What needs to be done:
If a line of the material holds the string "will", please copy it.

Source records:

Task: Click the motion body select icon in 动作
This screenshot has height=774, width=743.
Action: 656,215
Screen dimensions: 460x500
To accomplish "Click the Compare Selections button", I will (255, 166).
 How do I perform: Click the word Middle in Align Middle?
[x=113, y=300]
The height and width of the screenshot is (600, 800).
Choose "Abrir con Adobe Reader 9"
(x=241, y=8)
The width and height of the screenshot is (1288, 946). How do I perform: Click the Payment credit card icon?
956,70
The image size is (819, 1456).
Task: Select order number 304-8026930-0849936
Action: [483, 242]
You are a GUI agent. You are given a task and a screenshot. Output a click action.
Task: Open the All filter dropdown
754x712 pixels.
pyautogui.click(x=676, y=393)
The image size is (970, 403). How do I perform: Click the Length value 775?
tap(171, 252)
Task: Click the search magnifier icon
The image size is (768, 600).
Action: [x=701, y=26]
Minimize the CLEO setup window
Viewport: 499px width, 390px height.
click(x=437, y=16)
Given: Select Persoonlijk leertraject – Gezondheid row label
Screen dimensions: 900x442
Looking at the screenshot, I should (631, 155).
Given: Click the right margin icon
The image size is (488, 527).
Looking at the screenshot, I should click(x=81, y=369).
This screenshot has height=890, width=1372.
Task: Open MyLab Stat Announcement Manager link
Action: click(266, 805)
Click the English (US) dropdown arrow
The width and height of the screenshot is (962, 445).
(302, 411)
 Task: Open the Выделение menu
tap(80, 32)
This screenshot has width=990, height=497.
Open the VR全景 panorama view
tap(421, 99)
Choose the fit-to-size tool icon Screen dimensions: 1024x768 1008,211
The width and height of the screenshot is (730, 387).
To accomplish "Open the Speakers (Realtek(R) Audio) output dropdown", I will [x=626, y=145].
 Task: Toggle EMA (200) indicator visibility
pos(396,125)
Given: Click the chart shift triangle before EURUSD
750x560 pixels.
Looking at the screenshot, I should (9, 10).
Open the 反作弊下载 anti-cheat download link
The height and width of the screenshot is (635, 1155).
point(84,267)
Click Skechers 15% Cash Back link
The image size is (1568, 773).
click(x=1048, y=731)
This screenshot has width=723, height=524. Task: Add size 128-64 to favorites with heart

Task response:
To accomplish "Click the Compare Selections button", I will (255, 166).
To accomplish "Open the Speakers (Realtek(R) Audio) output dropdown", I will [x=626, y=145].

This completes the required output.